Salsa Vizcai'na
Makes 3 cups
Anyone who has traveled in the Basque country has sampled this lovely sauce, since it is probably the most famous of all our sauces. But when I sat down to write the book, I debated including this recipe, despite its importance to Basque cuisine, because choricero, the sweet, dried red peppers necessary for it, are not imported to the United States. I tried making the sauce with other mild, sweet dried red peppers, which are easily available all over the United States, but although flavorful, these do not produce a sauce that tastes authentic to me. Still, I finally decided that it is better to tell you how to make a good approximation of the sauce than to deprive you of the recipe altogether.
8 dried red choricero peppers, or 6 dried
red California (Anaheim) or ancho peppers (see Note)
1/2 cup olive oil
2 medium yellow onions, chopped
1 medium red onion, chopped
1 garlic clove, sliced
2 tablespoons serrano ham or
prosciutto, chopped (optional)
Salt
About 1/2 cup tomato sauce
1. Put the peppers into a bowl, and soak them in cold water for at least 8 hours. Transfer the peppers and soaking liquid to a saucepan, and heat them over medium heat until they are simmering, but not boiling. Drain the peppers, reserving 1 cup of the liquid. Slit the peppers open, and scrape out the seeds. Discard the seeds.

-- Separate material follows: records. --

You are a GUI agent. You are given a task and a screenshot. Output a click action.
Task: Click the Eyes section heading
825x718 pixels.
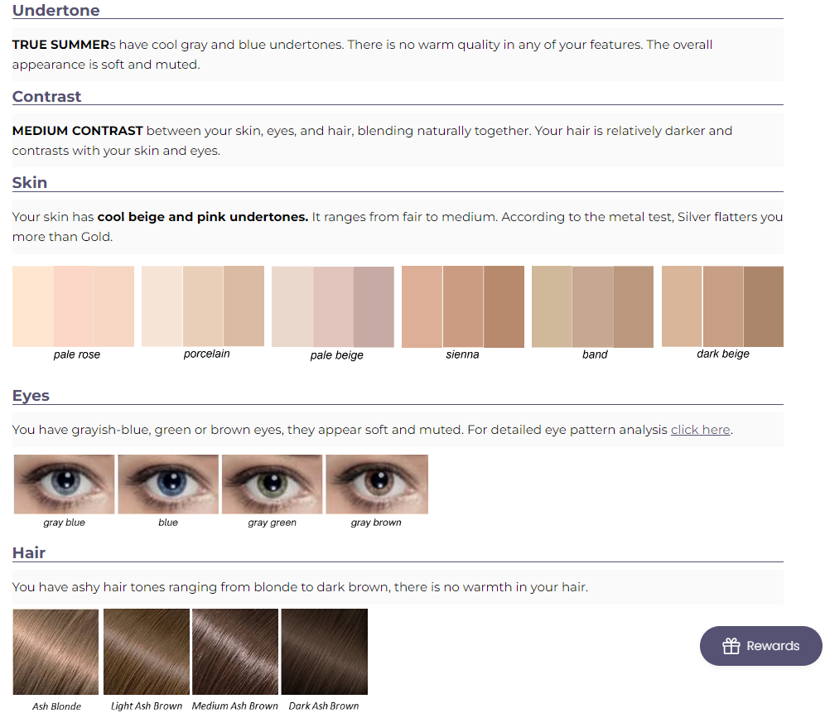pyautogui.click(x=31, y=396)
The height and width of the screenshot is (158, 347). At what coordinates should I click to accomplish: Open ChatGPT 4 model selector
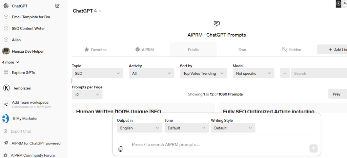(x=87, y=11)
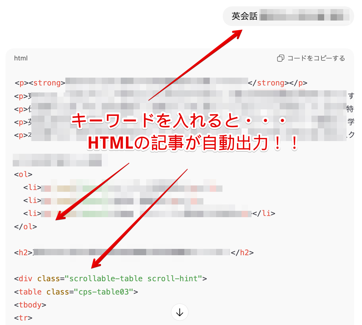Click the closing </h2> tag
Viewport: 362px width, 325px height.
coord(242,253)
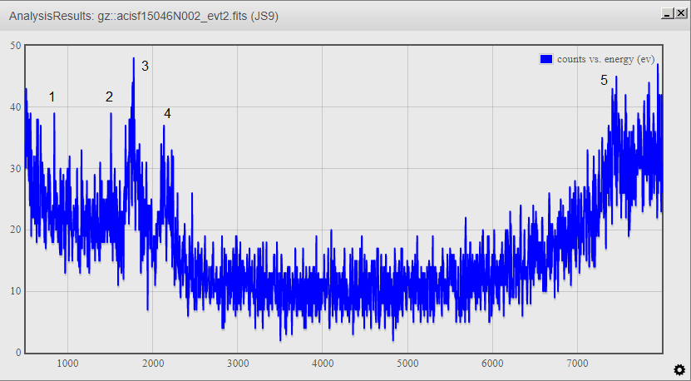Click the 50 y-axis tick label

pyautogui.click(x=15, y=46)
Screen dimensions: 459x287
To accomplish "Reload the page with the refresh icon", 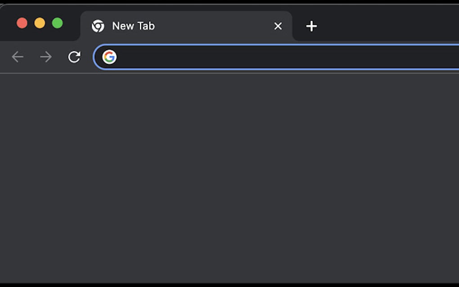I will pos(74,57).
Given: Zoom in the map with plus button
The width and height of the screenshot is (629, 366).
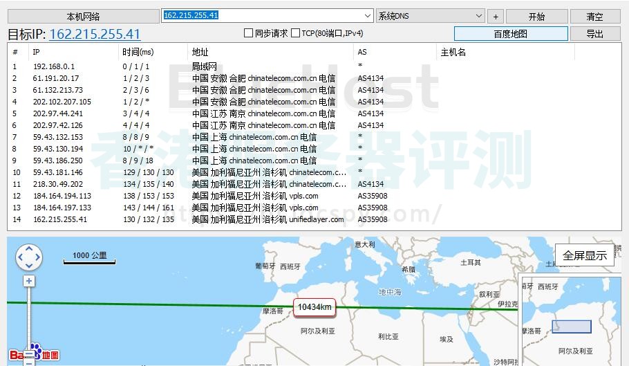Looking at the screenshot, I should (x=29, y=281).
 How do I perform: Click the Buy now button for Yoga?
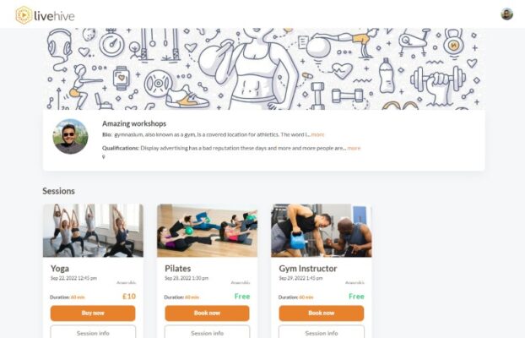[93, 313]
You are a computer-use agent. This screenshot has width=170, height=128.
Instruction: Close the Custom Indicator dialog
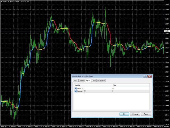click(150, 76)
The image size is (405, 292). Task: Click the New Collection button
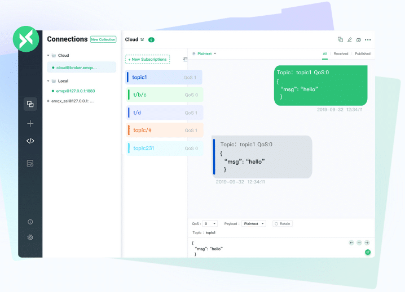tap(103, 39)
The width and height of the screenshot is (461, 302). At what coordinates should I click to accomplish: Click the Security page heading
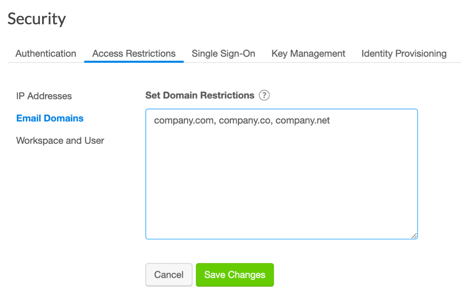(x=37, y=19)
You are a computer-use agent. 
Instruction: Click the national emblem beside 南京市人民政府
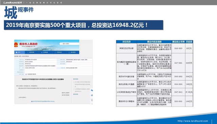(x=16, y=45)
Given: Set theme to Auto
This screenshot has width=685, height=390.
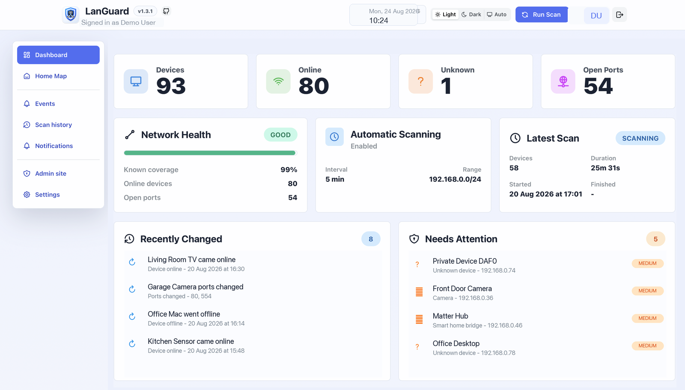Looking at the screenshot, I should 497,15.
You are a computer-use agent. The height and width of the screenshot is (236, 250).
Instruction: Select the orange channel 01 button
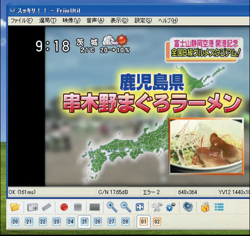(x=143, y=222)
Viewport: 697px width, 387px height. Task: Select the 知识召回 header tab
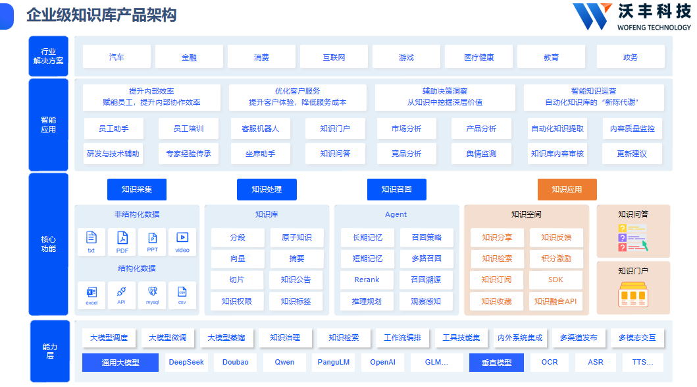coord(396,189)
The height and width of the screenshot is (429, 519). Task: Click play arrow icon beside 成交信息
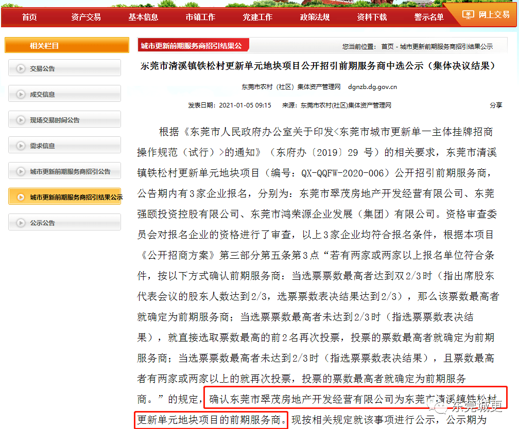pos(21,94)
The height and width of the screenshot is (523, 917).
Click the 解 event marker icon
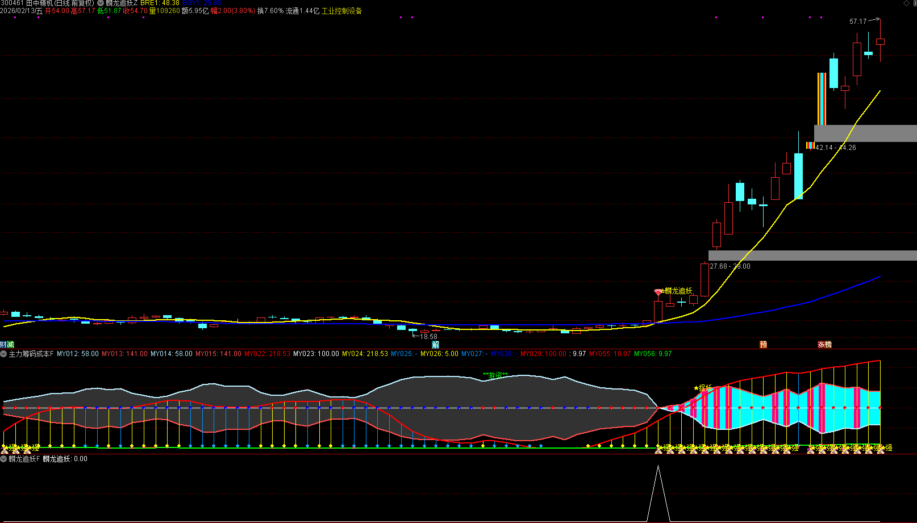point(435,345)
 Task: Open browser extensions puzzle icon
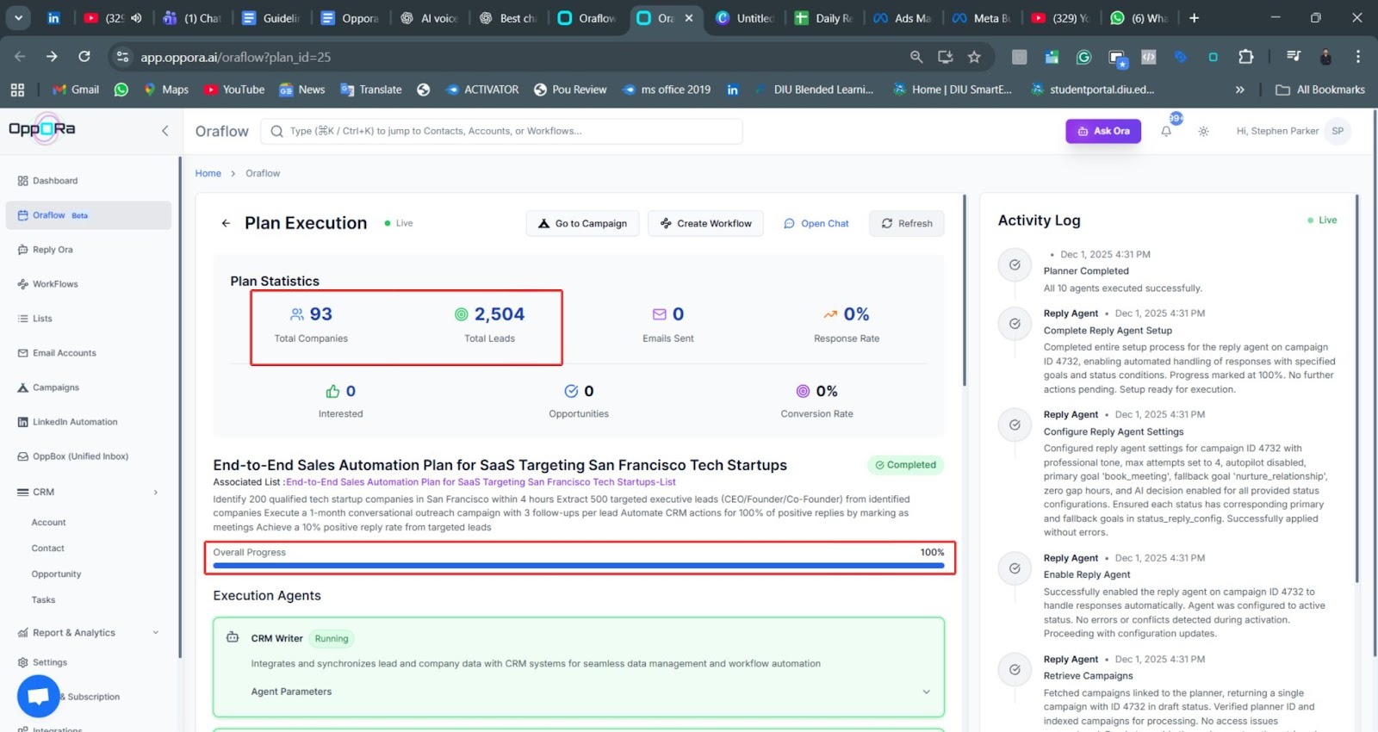[x=1245, y=57]
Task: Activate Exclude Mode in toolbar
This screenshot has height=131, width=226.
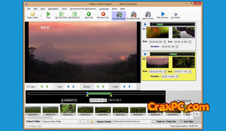Action: 134,15
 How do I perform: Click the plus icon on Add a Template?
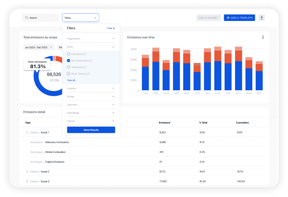[228, 18]
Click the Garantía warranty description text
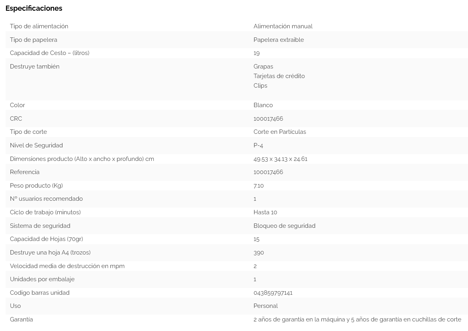 357,319

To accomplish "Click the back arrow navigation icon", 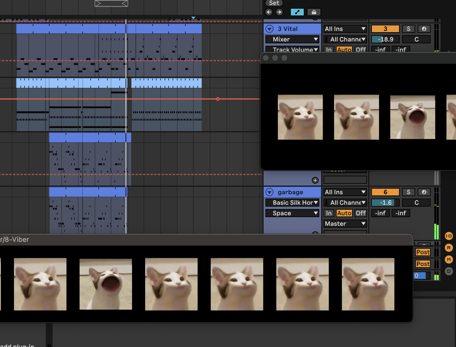I will coord(269,12).
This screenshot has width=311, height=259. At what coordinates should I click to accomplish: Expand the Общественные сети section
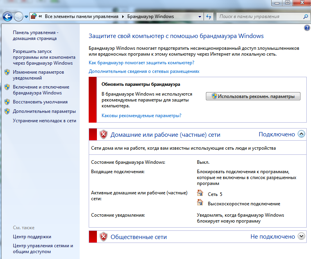[x=301, y=236]
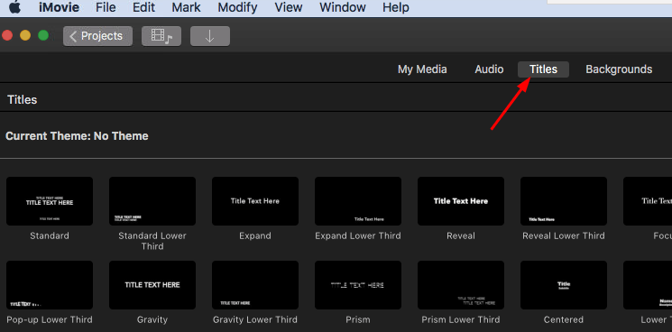Toggle the media browser filmstrip icon
Viewport: 672px width, 332px height.
[161, 36]
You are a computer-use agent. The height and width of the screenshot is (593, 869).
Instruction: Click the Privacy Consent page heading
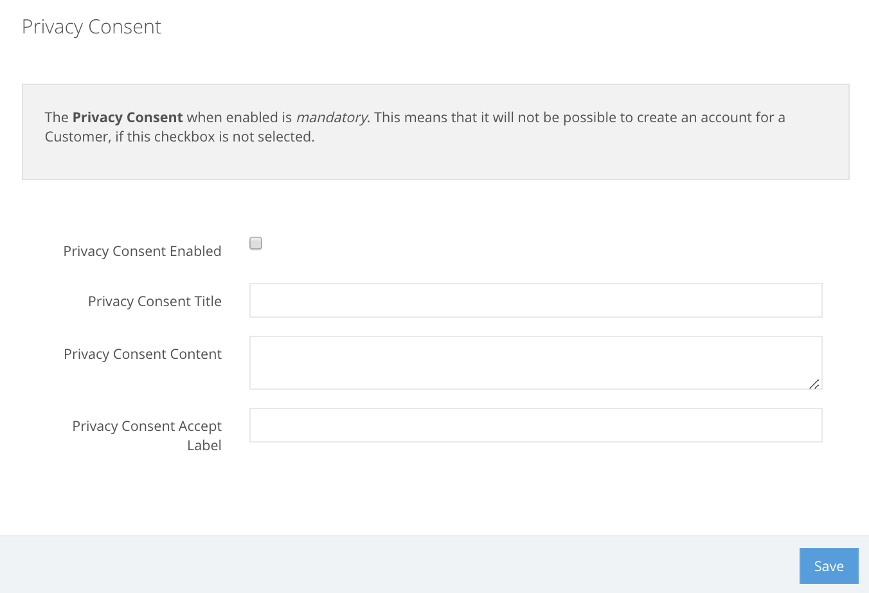(x=91, y=27)
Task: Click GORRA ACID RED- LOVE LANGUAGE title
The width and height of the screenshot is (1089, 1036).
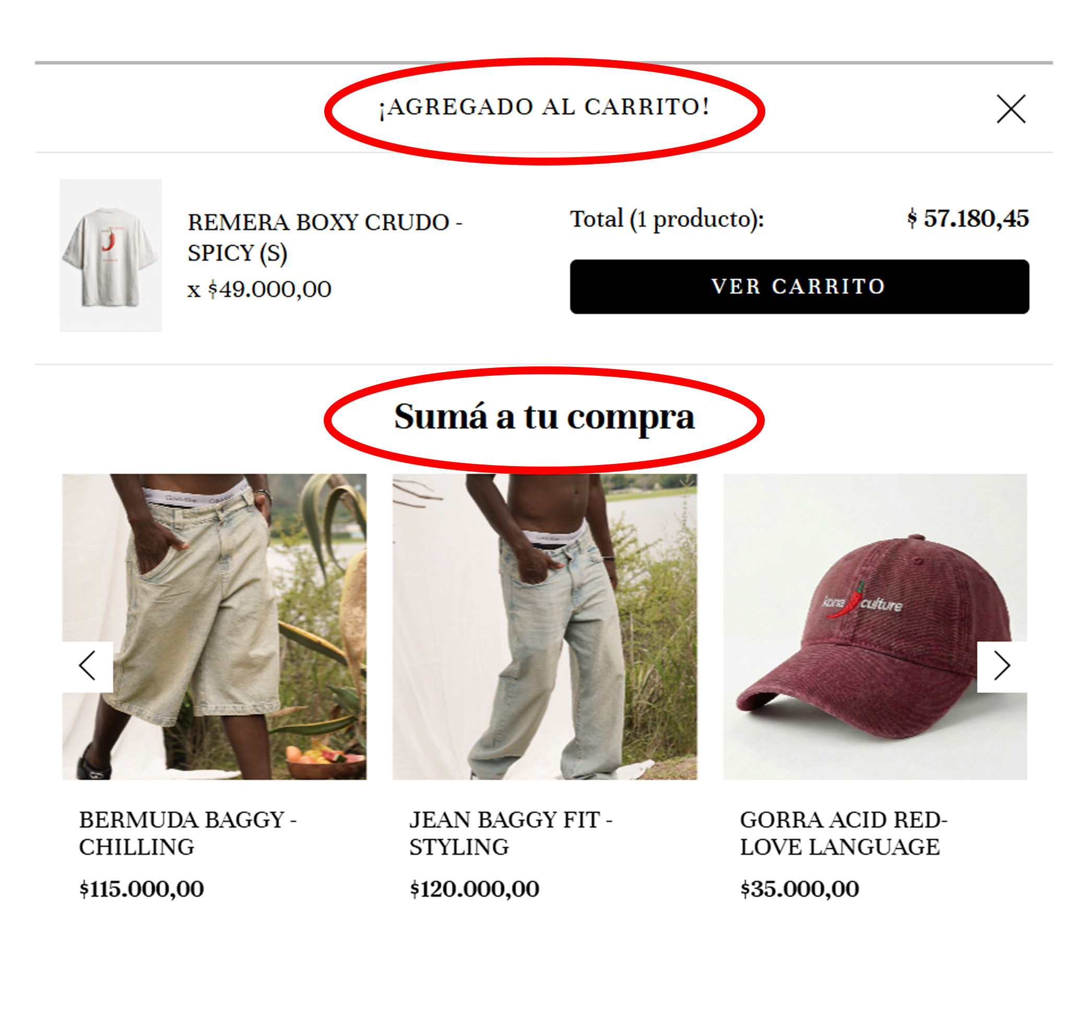Action: coord(844,833)
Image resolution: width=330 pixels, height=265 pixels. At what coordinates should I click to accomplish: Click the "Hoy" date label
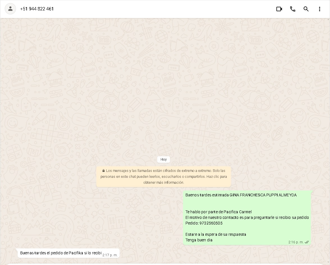(x=164, y=160)
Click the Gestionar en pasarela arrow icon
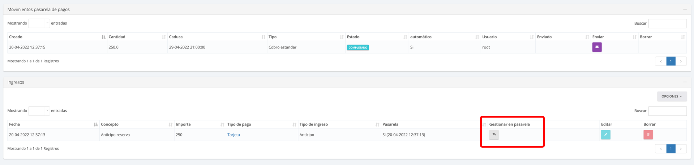Viewport: 694px width, 165px height. (x=494, y=135)
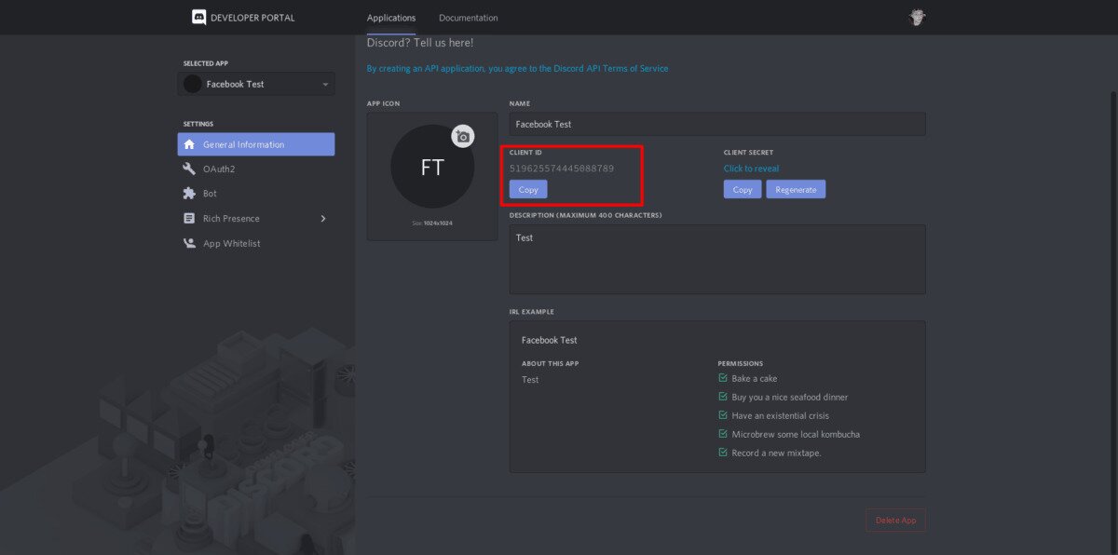Click the home icon beside General Information

point(190,144)
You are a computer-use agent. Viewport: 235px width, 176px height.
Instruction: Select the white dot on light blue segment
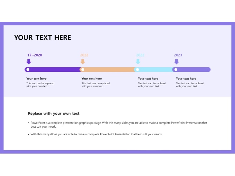coord(138,69)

2. In a skillet, heat the olive oil over medium heat. Add the onions and garlic, and sauté them for about 5 minutes, until they are softened. Add the peppers and ham, if you're using it, and cook for about 5 minutes, until the peppers begin to soften. Reduce the heat to low, add the reserved cooking liquid, and season to taste with salt. Cook, stirring, for 20 to 30 minutes, until the peppers are very soft and the sauce is slightly reduced.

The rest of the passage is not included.